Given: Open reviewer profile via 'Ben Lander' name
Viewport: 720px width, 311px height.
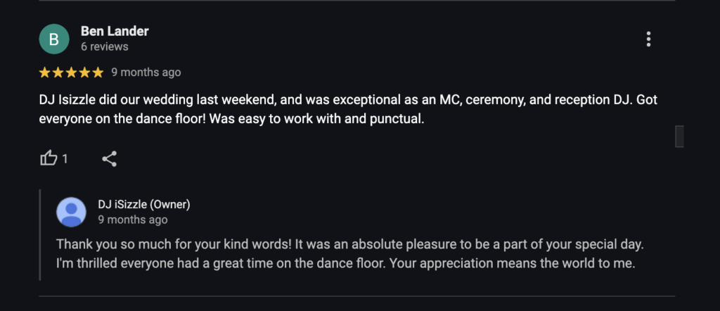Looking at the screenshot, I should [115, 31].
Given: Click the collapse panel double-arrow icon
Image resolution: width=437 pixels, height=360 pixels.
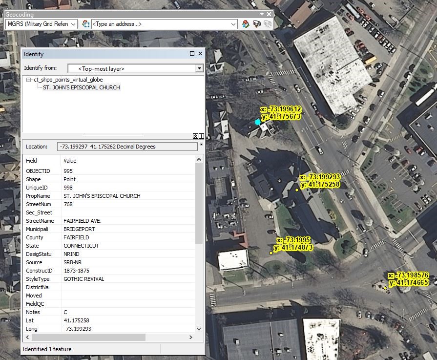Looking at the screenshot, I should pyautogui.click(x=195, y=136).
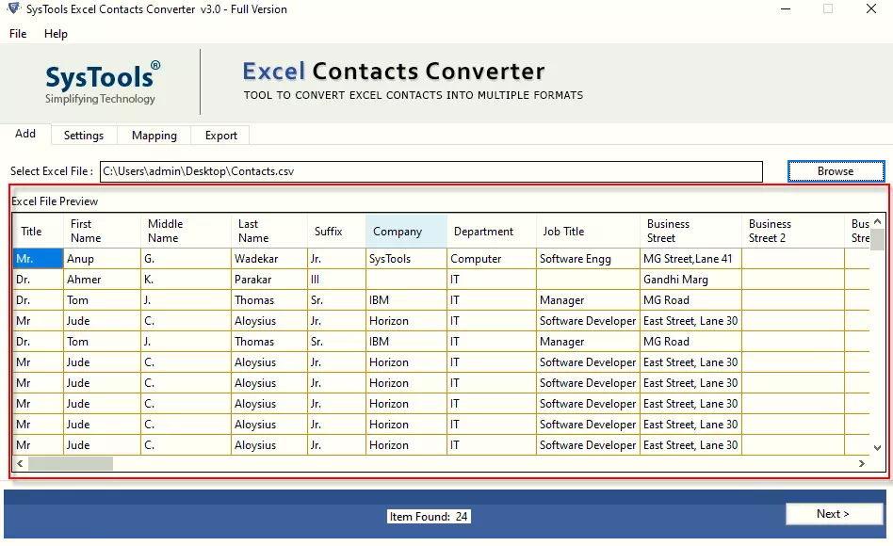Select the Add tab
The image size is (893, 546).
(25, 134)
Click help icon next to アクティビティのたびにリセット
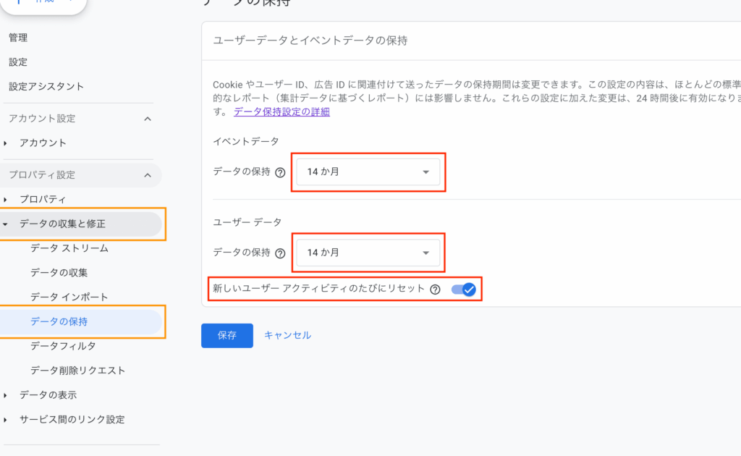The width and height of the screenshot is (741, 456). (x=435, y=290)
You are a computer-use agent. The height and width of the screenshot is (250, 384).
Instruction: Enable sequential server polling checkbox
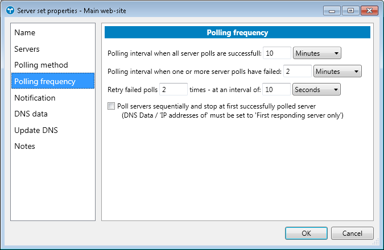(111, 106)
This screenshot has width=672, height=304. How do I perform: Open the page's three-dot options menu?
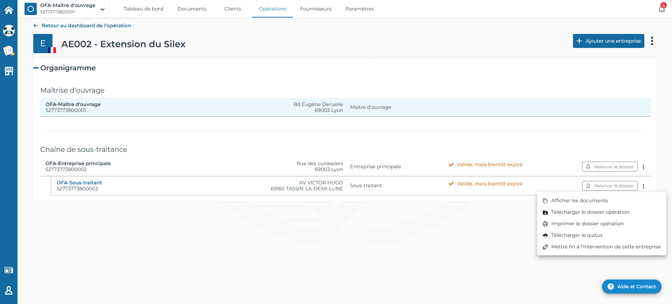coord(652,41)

☆ ☆ ☆ ☆ ☆

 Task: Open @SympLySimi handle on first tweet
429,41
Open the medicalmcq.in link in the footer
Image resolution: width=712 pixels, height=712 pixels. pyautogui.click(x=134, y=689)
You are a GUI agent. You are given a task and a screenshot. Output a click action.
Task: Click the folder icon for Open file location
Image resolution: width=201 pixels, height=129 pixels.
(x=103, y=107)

☆ ☆ ☆ ☆ ☆

Instructions for the task —
In the lines above, find each one with "agent" and list it.

Result —
You are a computer-use agent. The height and width of the screenshot is (250, 384).
You are a GUI agent. You are given a task and a screenshot. Output a click action.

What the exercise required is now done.